Go through the lines below and copy any that hold the string "named".

=== MATERIAL FOR THE TASK ===

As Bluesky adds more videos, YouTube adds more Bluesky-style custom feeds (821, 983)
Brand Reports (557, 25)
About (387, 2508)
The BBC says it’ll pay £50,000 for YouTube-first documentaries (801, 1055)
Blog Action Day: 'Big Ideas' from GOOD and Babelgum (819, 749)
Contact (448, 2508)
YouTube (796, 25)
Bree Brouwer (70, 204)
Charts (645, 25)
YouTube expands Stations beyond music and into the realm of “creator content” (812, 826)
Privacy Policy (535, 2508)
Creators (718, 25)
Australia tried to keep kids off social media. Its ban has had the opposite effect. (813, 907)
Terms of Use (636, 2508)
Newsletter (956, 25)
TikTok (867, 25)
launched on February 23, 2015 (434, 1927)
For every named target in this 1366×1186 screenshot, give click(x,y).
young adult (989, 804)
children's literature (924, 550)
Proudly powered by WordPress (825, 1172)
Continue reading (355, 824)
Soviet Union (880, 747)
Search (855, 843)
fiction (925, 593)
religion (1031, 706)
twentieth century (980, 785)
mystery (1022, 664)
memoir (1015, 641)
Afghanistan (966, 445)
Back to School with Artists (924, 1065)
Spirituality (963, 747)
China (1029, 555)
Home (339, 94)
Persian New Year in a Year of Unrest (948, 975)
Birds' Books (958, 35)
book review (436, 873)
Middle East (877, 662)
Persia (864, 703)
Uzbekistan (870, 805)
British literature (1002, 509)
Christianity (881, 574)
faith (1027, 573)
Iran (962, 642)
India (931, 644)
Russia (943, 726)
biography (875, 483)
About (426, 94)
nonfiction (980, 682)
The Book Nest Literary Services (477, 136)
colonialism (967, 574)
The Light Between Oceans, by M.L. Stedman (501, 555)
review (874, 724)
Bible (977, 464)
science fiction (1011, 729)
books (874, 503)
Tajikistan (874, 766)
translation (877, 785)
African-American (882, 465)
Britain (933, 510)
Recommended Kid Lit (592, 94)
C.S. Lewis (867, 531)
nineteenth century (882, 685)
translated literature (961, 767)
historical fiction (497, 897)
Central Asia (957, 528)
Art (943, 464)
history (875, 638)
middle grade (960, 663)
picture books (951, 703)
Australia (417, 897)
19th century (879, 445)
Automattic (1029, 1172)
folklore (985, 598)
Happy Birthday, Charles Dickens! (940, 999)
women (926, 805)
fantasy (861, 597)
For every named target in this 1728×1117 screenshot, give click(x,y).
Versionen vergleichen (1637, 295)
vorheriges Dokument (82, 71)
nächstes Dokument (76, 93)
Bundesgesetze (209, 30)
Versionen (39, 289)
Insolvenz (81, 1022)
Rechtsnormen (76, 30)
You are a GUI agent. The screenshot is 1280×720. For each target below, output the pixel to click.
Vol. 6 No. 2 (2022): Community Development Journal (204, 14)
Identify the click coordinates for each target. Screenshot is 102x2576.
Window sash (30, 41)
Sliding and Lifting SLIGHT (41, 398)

===

§ RESULT:
For every named target in this 1366×1186 screenshot, give click(x,y).
For every named target in this 1728×1117 screenshot, give click(x,y).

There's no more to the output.